• REQUIREMENT: Please retype the listing below exactly as it stands, skipping any pictures.
───── RECORD EXTRACTS
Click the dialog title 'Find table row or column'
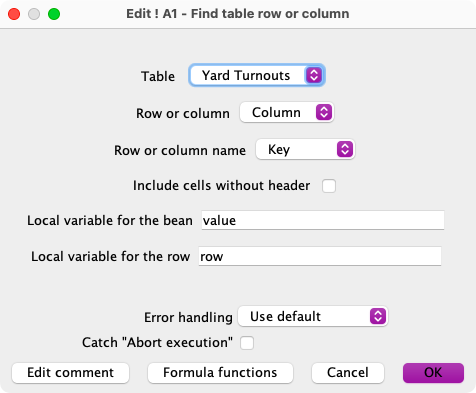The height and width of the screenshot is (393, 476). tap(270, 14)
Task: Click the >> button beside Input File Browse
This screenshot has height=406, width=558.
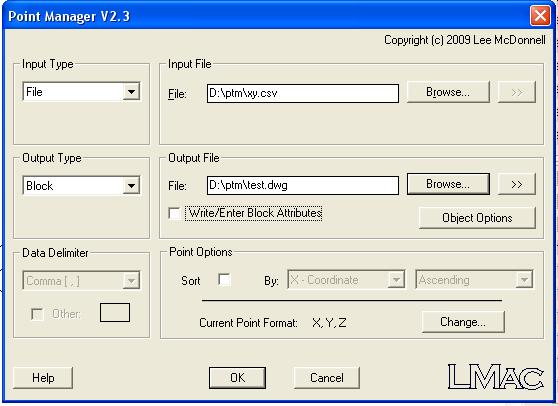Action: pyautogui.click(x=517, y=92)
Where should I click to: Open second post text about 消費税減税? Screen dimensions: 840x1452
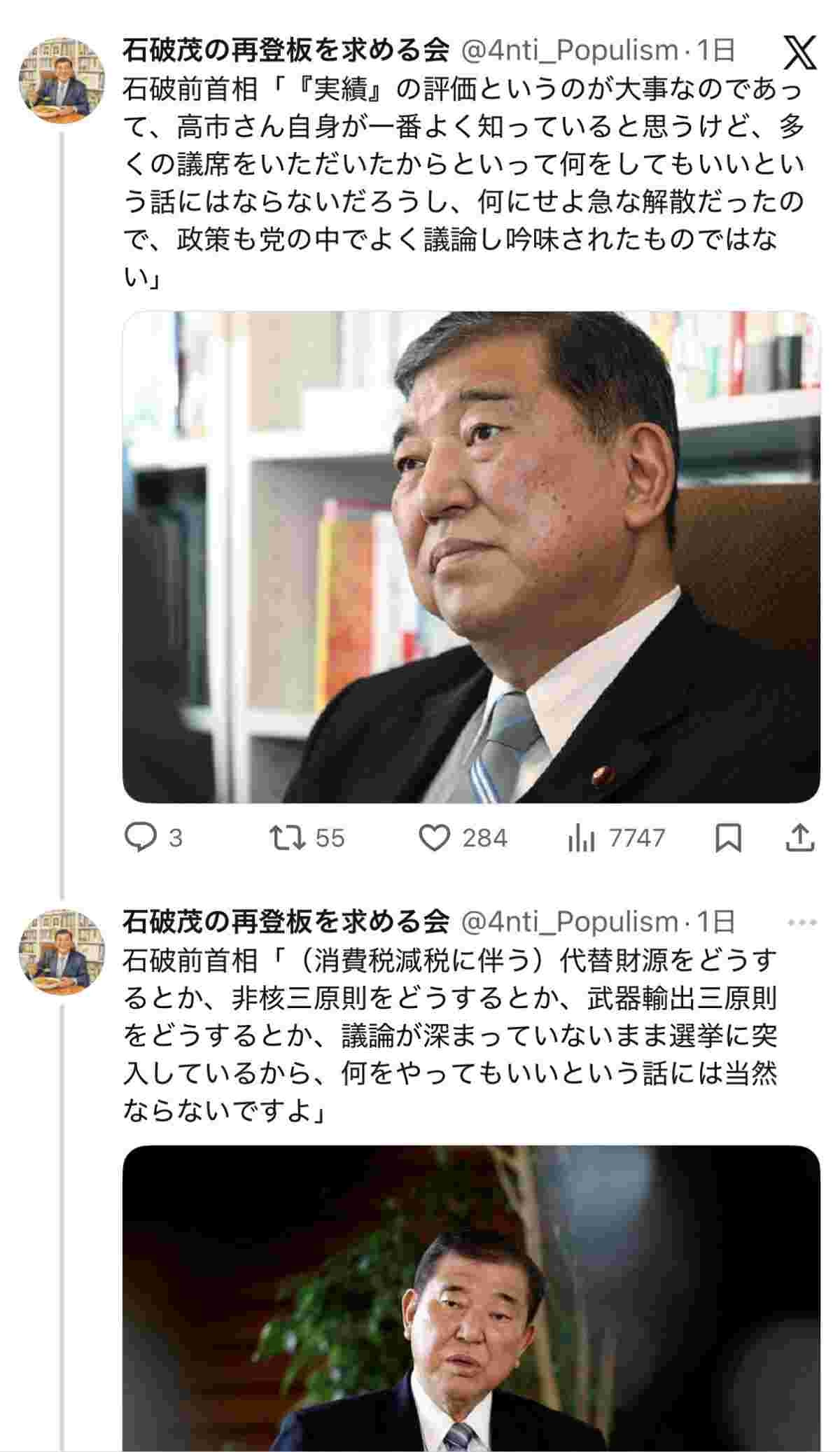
──────────
• SOLUTION TO THIS PROBLEM:
Click the dialog title 'Find table row or column'
The height and width of the screenshot is (393, 476). tap(270, 14)
Task: Click the >> button beside Input File Browse
This screenshot has height=406, width=558.
Action: pyautogui.click(x=517, y=92)
Where should I click to: Open second post text about 消費税減税? Screen dimensions: 840x1452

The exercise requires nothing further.